Musée du Louvre /P. Philibert
À la Renaissance, le contexte religieux et culturel aidant, la chevelure se réduit et le corps dévoilé de La Magnifique pénètre les églises.
Cette Madeleine grandeur nature provient probablement de l’église des dominicains d’Augsbourg (Sainte Marie-Madeleine est la patronne des Dominicains), où elle était présentée suspendue au plafond dans un cerceau métallique, ravie au ciel par les anges, comme celle illustrant le tout début de l’article La Marie-Madeleine de la Sainte Baume
Extrait du commentaire du site :
« La présence charnelle de cette statue grandeur nature devait s’imposer fortement dans l’église. Mais l’image sensuelle et quasi profane qu’elle offre aujourd’hui, dépourvue de ses anges sculptés, doit être nuancée. La pose alanguie et l’expression recueillie veulent traduire l’extase mystique de la pénitente ; sa merveilleuse beauté et l’éclat de ses cheveux dorés, veulent évoquer le rayonnement de sa sainteté. La conception de ce nu féminin s’accorde ainsi au contenu spirituel de l’image religieuse, idéalisée selon la tradition médiévale. Gregor Erhart livre ici son chef-d’oeuvre, magistrale création de l’humanisme nordique du Moyen Age finissant, au seuil de la Renaissance. »

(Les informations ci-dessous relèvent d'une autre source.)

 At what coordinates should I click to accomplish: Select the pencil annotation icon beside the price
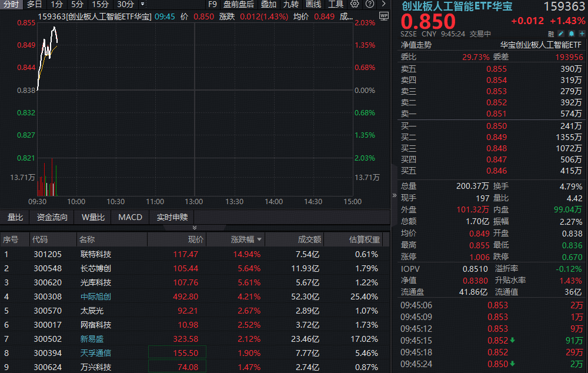[561, 34]
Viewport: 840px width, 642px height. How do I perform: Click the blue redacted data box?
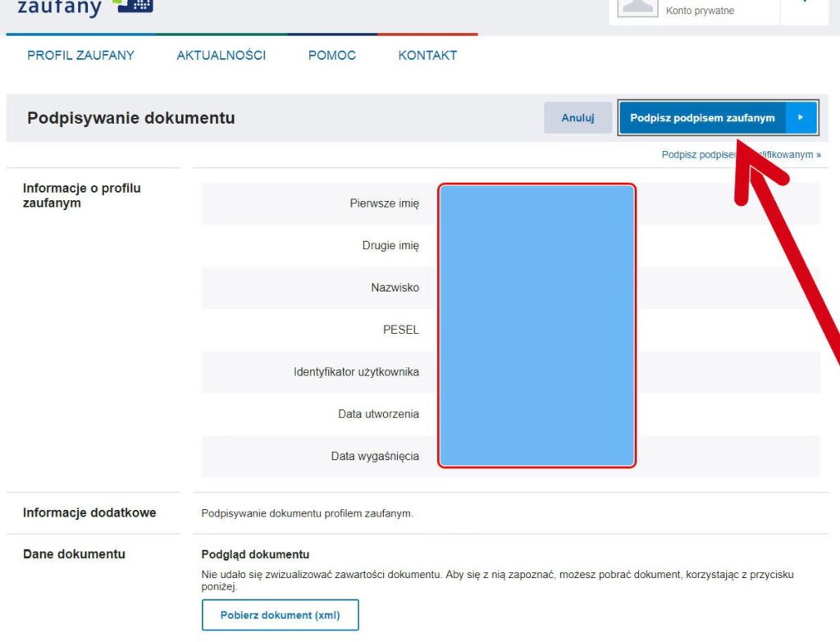click(536, 326)
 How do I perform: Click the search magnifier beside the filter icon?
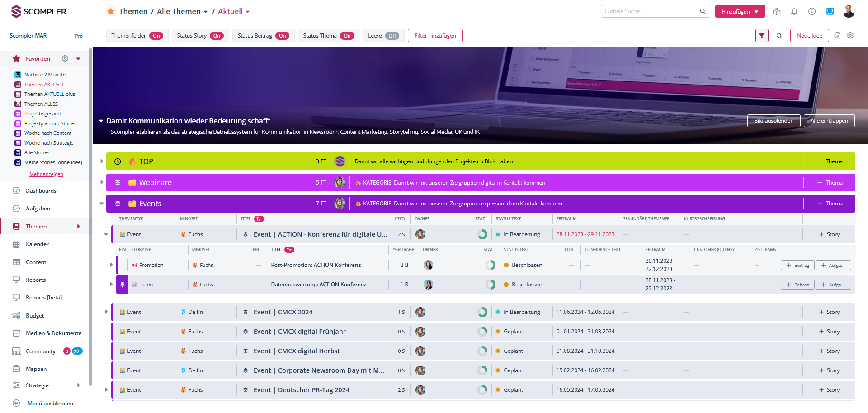point(779,36)
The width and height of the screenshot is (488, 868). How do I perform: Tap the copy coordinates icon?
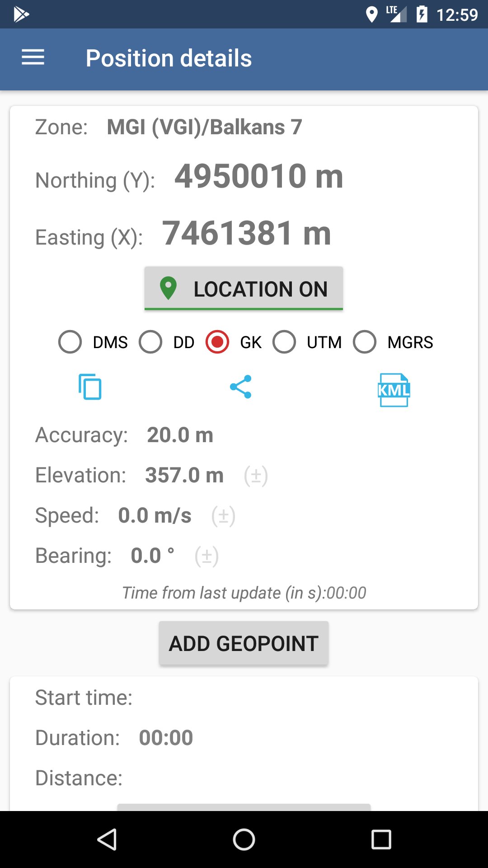coord(90,387)
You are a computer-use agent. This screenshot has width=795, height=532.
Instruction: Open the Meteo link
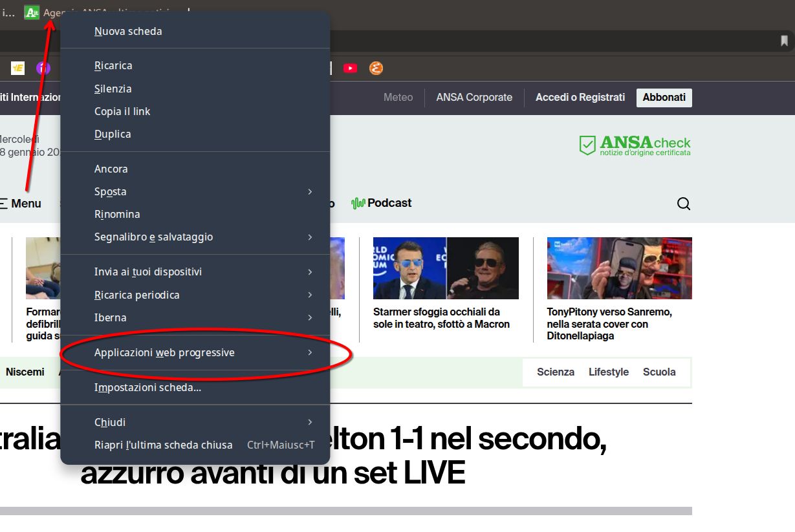pos(398,98)
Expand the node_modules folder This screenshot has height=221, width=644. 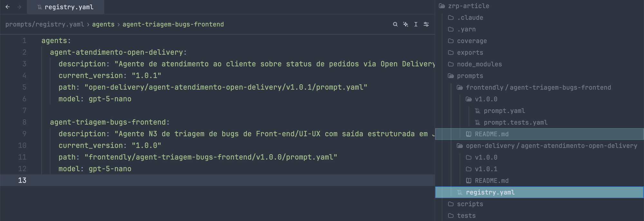475,64
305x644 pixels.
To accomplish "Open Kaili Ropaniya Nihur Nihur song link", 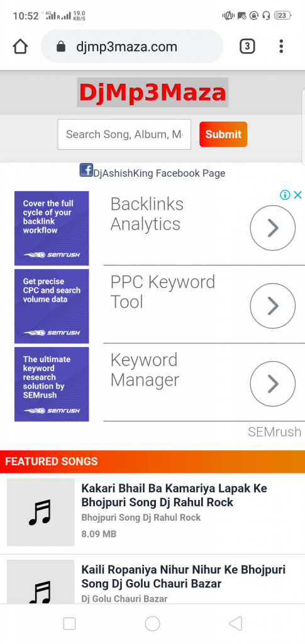I will (x=184, y=577).
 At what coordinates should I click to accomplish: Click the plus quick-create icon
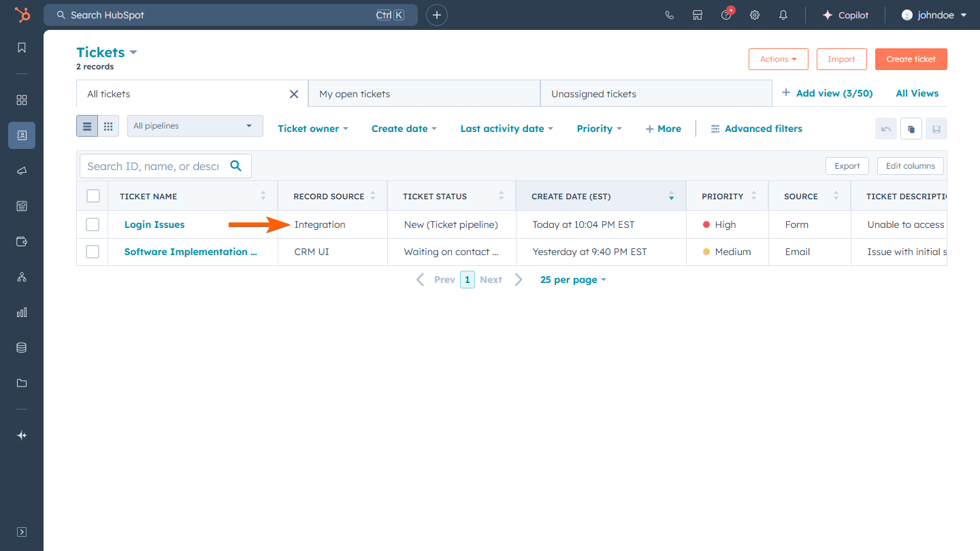pyautogui.click(x=437, y=15)
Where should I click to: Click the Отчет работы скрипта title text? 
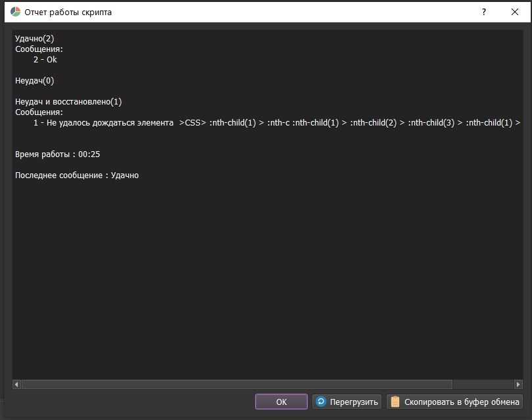(x=68, y=12)
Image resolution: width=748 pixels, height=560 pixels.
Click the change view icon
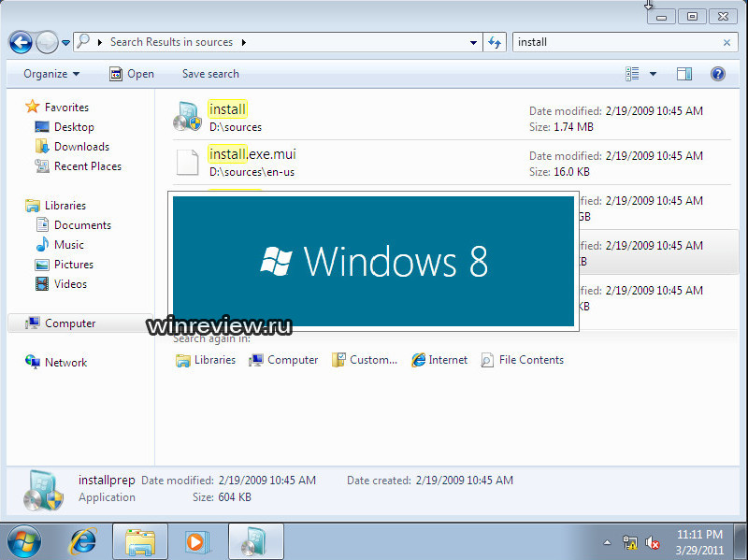pyautogui.click(x=633, y=74)
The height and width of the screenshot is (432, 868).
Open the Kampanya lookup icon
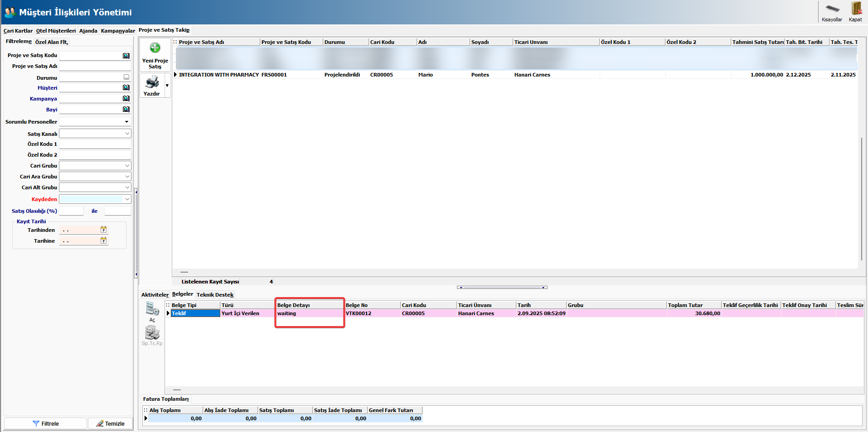pos(126,99)
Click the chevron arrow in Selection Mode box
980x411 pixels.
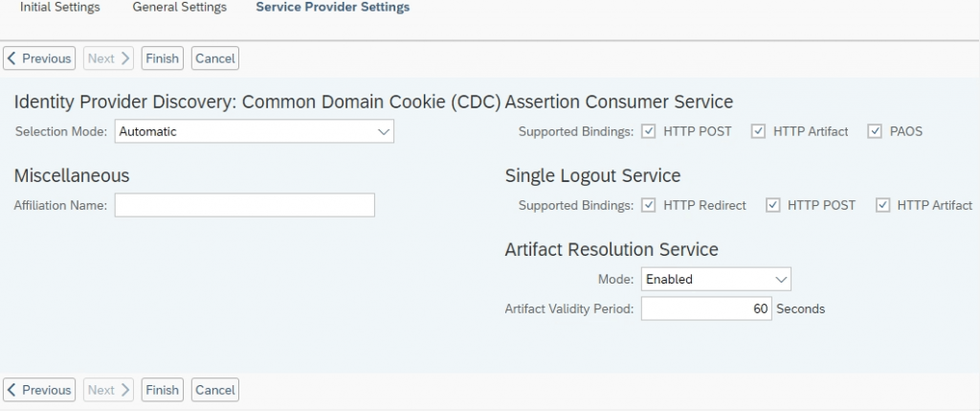(384, 132)

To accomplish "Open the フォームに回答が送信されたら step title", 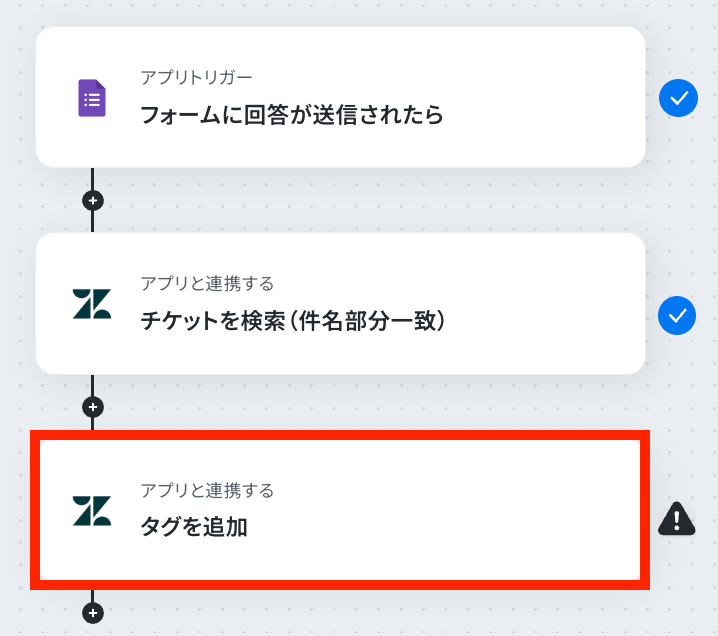I will (291, 114).
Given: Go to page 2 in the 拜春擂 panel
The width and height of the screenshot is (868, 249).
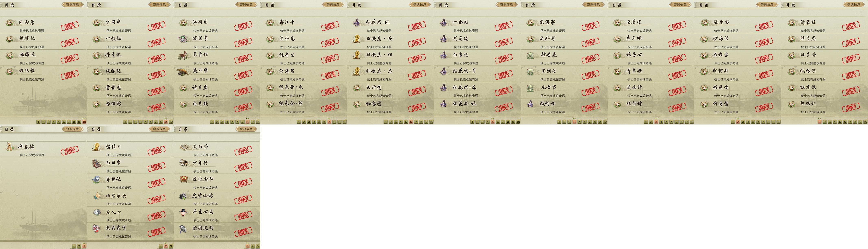Looking at the screenshot, I should [x=79, y=246].
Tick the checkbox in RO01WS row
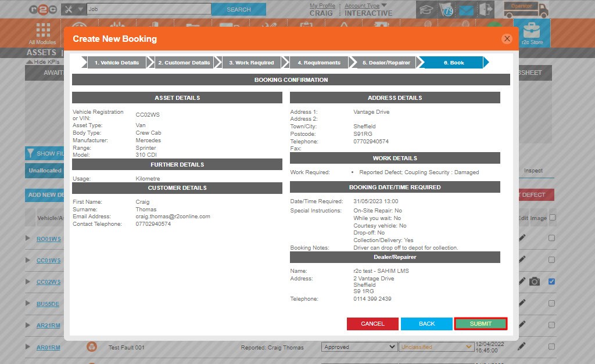This screenshot has height=364, width=595. click(x=551, y=238)
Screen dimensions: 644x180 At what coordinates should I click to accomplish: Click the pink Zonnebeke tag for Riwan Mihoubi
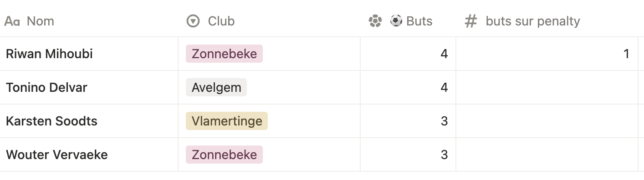pos(224,54)
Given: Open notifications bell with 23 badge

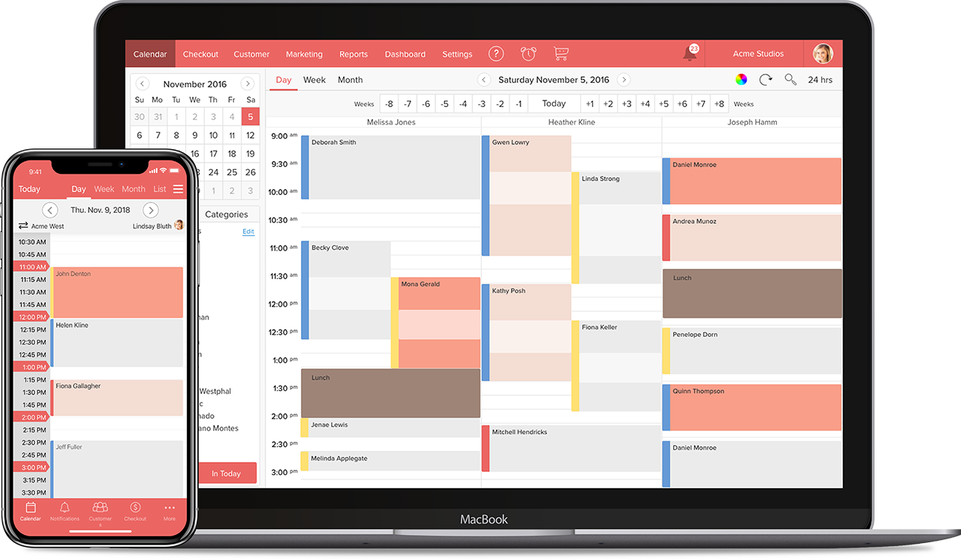Looking at the screenshot, I should click(690, 53).
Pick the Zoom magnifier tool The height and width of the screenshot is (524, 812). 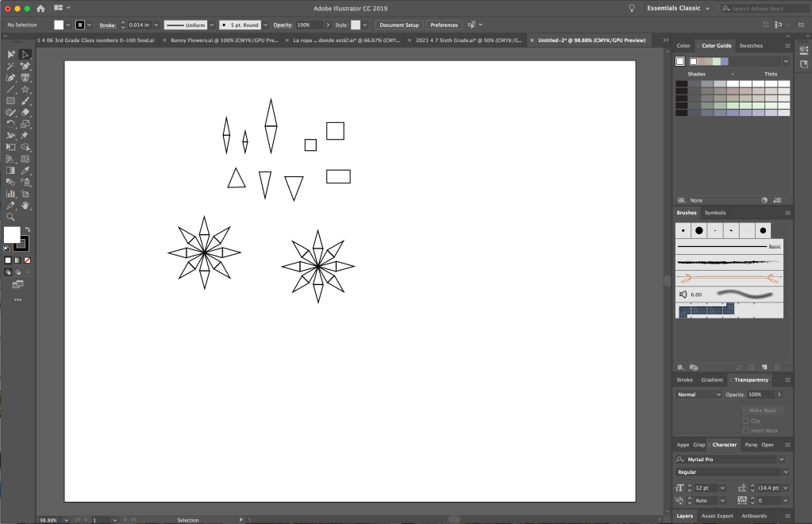11,217

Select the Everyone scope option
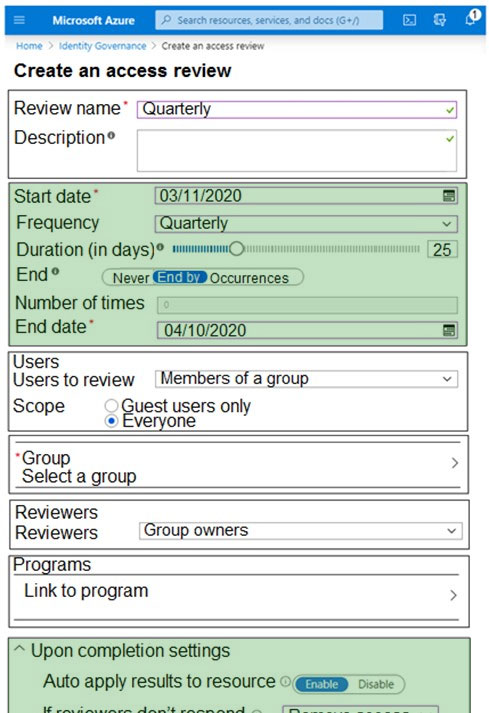111,421
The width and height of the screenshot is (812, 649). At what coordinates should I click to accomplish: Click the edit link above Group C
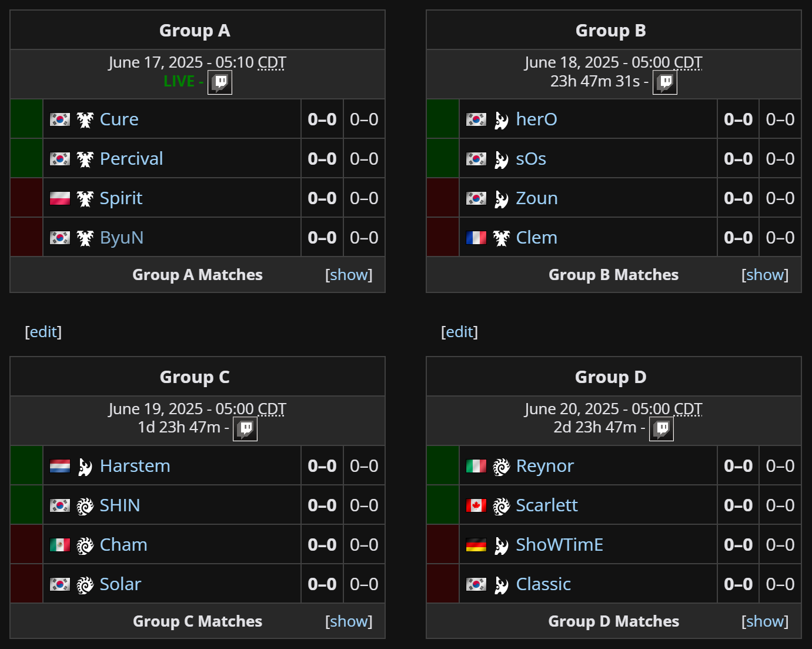43,332
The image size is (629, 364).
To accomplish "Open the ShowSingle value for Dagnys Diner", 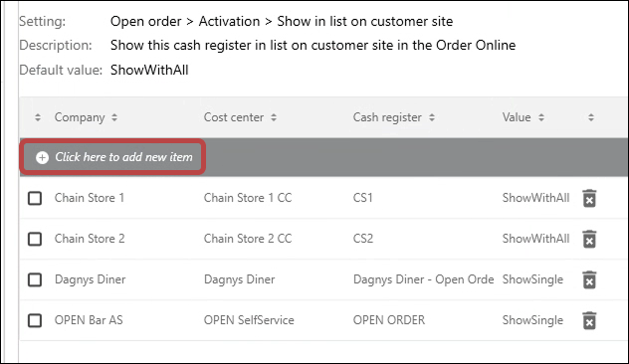I will point(532,279).

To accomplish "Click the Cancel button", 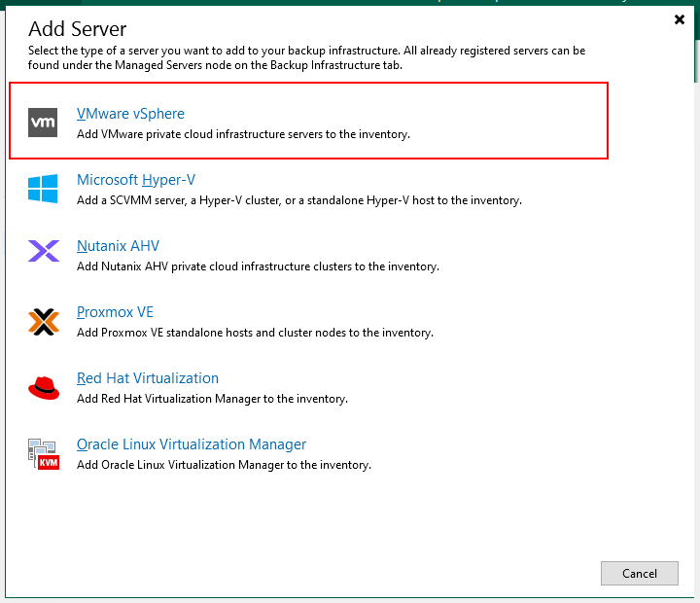I will point(640,573).
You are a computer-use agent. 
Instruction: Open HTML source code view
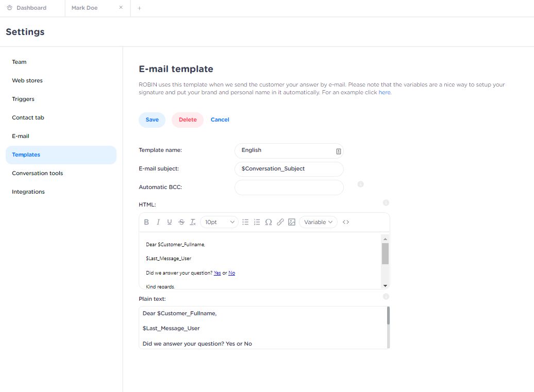[x=346, y=222]
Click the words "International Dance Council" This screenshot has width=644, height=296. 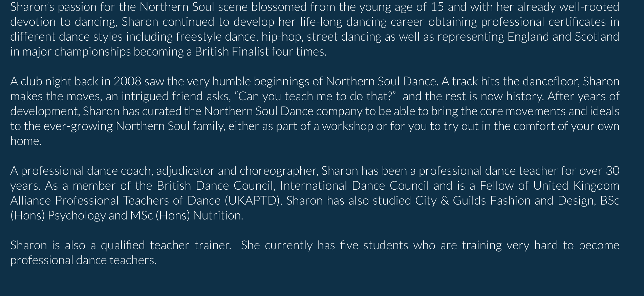tap(354, 186)
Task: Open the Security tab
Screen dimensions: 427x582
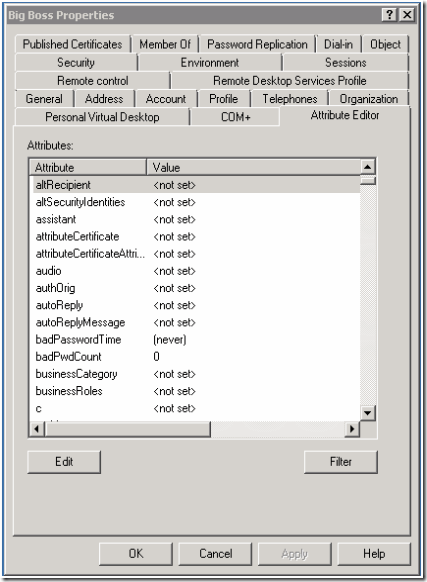Action: (x=76, y=62)
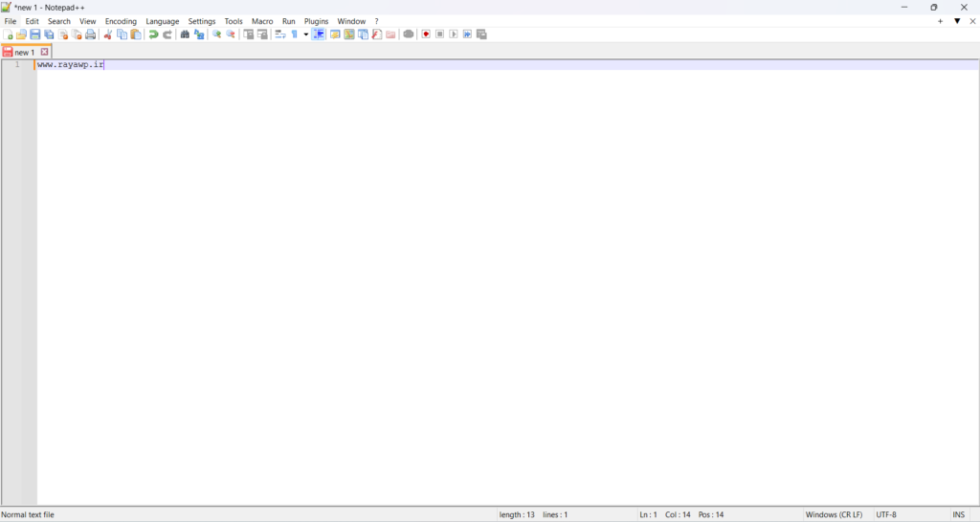The width and height of the screenshot is (980, 522).
Task: Close the new 1 tab
Action: [x=45, y=52]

3) L’apothéose de Marie-Madeleine

Philippe de Champaigne, Le ravissement de sainte Marie-Madeleine, 1656. Décor pour les appartements neufs de la Reine au monastère royal du Val de Grâce. Musée des Beaux-Arts, Marseille.
Le Ravissement (aussi dénommé L’apothéose) de Marie-Madeleine est un décor de grande dimension (3,40 m x 2,05 m.) commandité par la reine Anne d’Autriche en remerciement de la naissance du dauphin, le futur Louis XIV.
Il peut se lire comme une double illusion.
Illusion visuelle d’abord. Placé au plafond, il est conçu pour être vu d’en dessous. Néanmoins le spectateur voit le dessus du groupe ascendant. En sorte que la terre, présente dans les précédents tableaux, est rejetée hors-cadre. Du coup, le retour prochain sur terre n’est plus dans le sujet. (D’ailleurs, peut-on revenir d’une apothéose sans chuter ?)
Autre illusion, le sujet annoncé est une métaphore du sujet traité, l’histoire de l’œuvre le laisse deviner.
Anne d’Autriche et Louis XIII, sont tous deux âgés de quatorze ans à leur mariage en 1615. Leur union demeurera stérile pendant 22 ans malgré l’attention constante que la cour et les Jésuites portent à l’activité conjugale du couple. Enfin, en 1638, la reine donne à la France un Dauphin qui deviendra le Roi Soleil. Il sera aussi le plus célèbre des « enfants de La Madeleine » car sa mère avait fait venir des reliques de la sainte pour obtenir sa naissance [1]. En 1660 elle effectuera un pèlerinage d’action de grâce à la Sainte Baume, accompagnée du jeune roi et de Mazarin. [2]
Un bonheur n’arrivant jamais seul, la Reine est délivrée de son persécuteur, Richelieu — à qui elle doit une longue période de disgrâce — et de la tutelle de son mari par leur décès rapproché durant l’année 1643. Le petit roi n’a que cinq ans ; la Reine s’empare alors de la régence et règnera, en droit, jusqu’à la majorité de son fils (1651) et en fait, au-delà.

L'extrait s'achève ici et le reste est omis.